Wojski, jeden z bohaterów „Pana Tadeusza”, jest uroczym staruszkiem, strażnikiem tradycji, wirtuzem gry na myśliwskim rogu, mistrzem rzucania nożem, kucharzem doskonałym, wreszcie odkrywcą muchy szlacheckiej. Uważnego czytelnika narodowej epopei zaintrygują niecodzienne opowieści starca i jego nieco ekscentryczne zachowanie, które nie do końca można złożyć na karb wieku.

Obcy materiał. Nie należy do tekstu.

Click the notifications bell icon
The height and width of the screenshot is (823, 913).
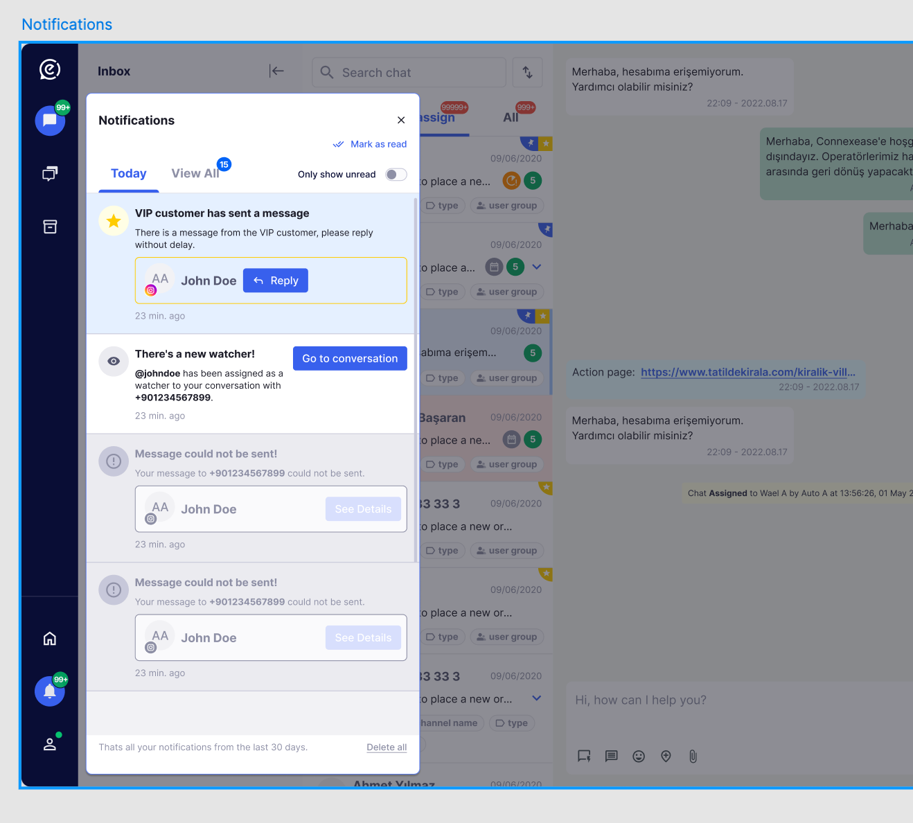point(50,691)
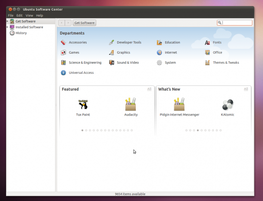Select the first Featured carousel page dot

tap(82, 130)
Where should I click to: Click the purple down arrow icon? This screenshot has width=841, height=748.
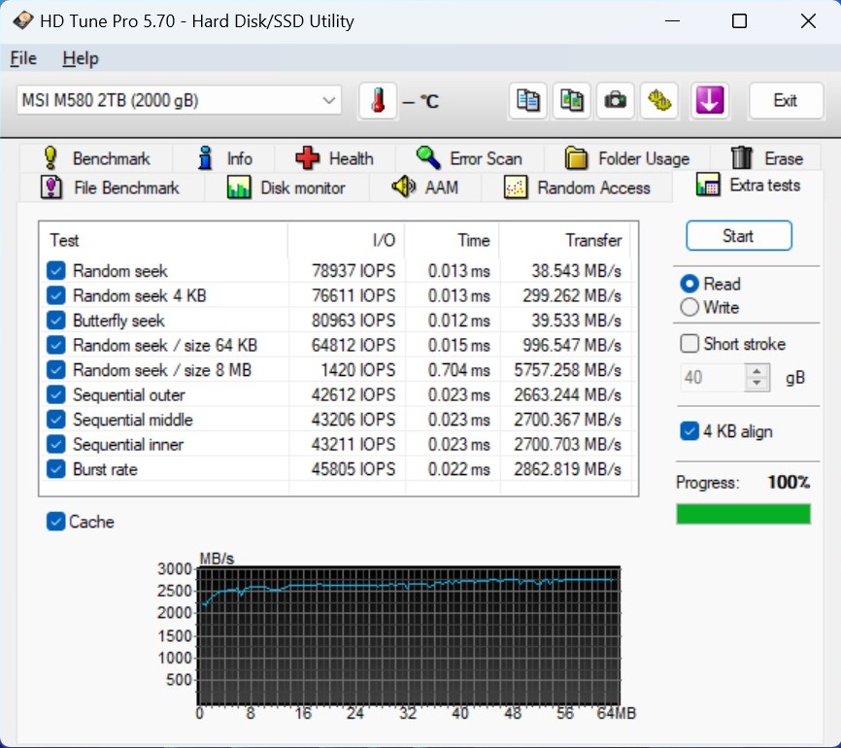pyautogui.click(x=710, y=100)
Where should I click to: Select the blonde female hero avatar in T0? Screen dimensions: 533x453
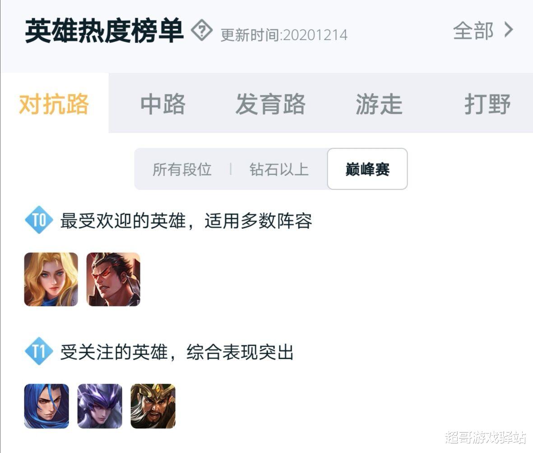point(51,279)
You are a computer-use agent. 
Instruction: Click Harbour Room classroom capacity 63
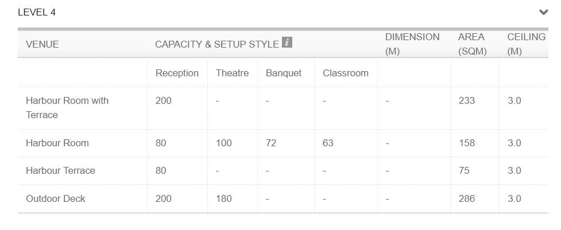(328, 143)
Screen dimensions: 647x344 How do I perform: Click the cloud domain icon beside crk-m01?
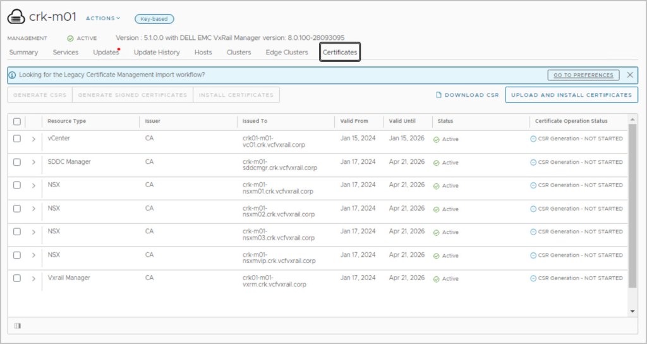coord(16,18)
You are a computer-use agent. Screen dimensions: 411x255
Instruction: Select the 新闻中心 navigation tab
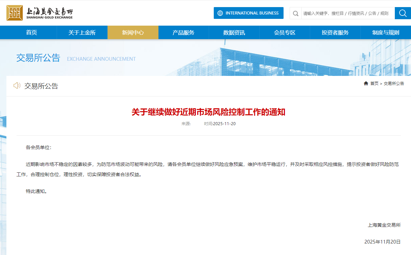(x=133, y=32)
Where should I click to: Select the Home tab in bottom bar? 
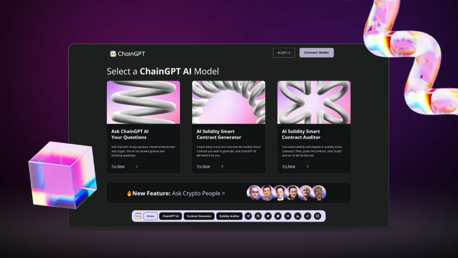click(x=151, y=216)
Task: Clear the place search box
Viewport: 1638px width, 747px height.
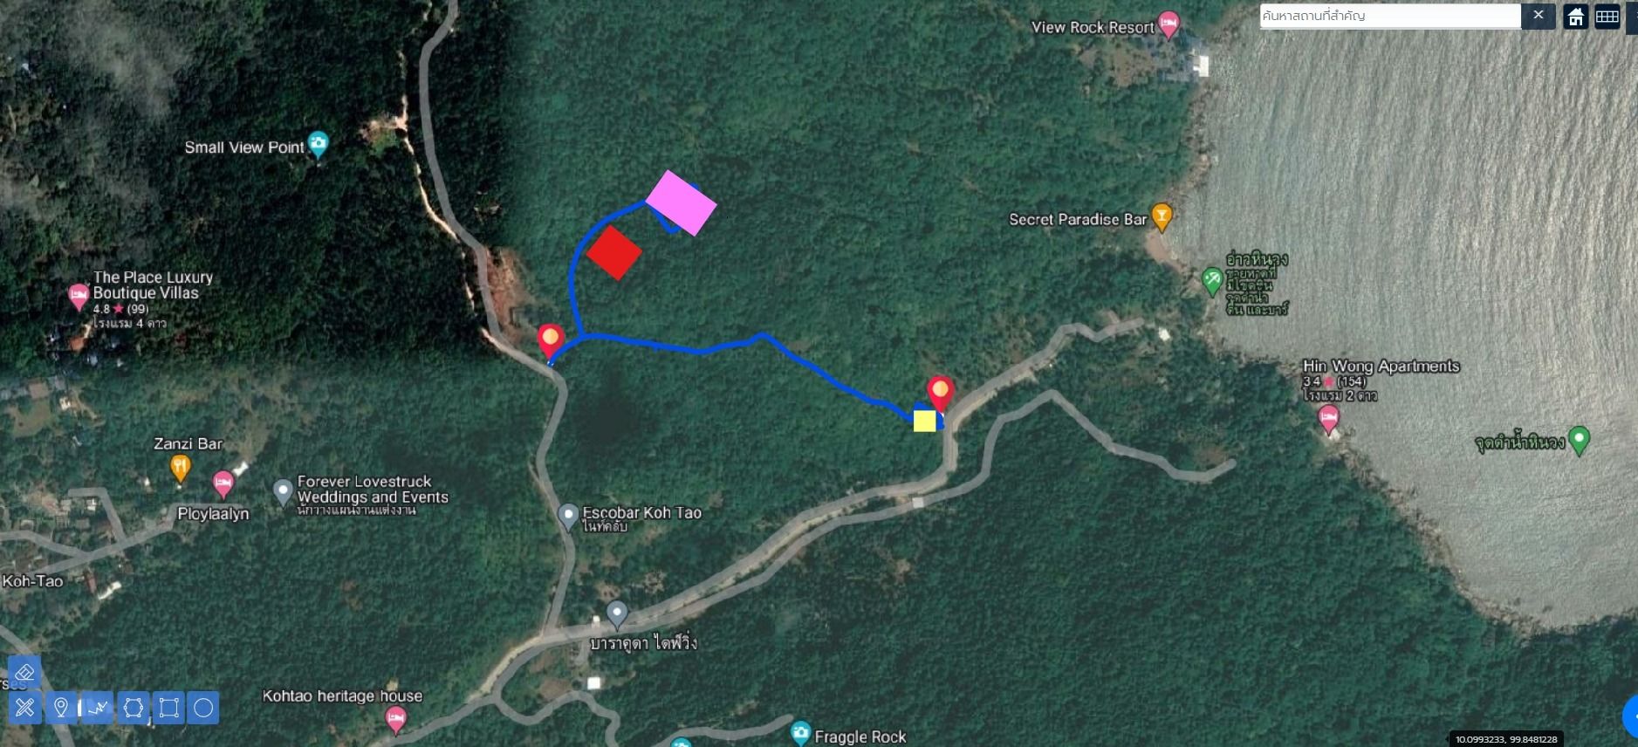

Otóż podczas grzybobrania Wojski zbiera… muchomory. Grzyby te, zgodnie ze swoją nazwą, od wieków używane były do przygotowania trucizny na muchy. Suszono je, krojono na drobne kawałki i zalewano słodkim mlekiem. Aromat mikstury przyciągał owady. Po skosztowaniu nektaru muchy padały. Interpretatorzy „Pana Tadeusza” przyjęli więc zgodnie, że Wojski zbierał muchomory, by truć nimi owady. Tyle tylko, że w tekście słowa nie ma na ten temat. Za to Mickiewicz szczegółowo opisuje, jak Wojski tępił muchy swoją placką: „Nosił skórzaną plackę: czasem w miejscu stanie, Duma długo i — muchę zabije na ścianie.”(wersy 1536-37), „Wtem pomiędzy ich usta mignęła znienacka Naprzód mucha, a za nią tuż Wojskiego placka”. (wersy 1684-85), „Lecz Wojski nie odstąpił dawnego zwyczaju: Ledwo dostrzegł takową muchę, wnet ją gonił” (wersy 1702-3), „Przywykł, żeby mu zawsze coś bębniło w uchu, Nawet wtenczas, gdy milczał lub z placką za muchą Skradał się, lub zamknąwszy oczy siadał marzyć (wersy 4073-75) podobny opis w wersie 8335. Dlaczego narrator epopei nic nie mówi o uśmiercającym muchy specyfiku, za to wspomina o „sekretach” Wojskiego każących mu wrzucać dziwne przedmioty do rosołui przytacza długą opowieść starca, którą ten, jako jedyny, zdołał odczytać z ilustracji umieszczonych na stołowej zastawie?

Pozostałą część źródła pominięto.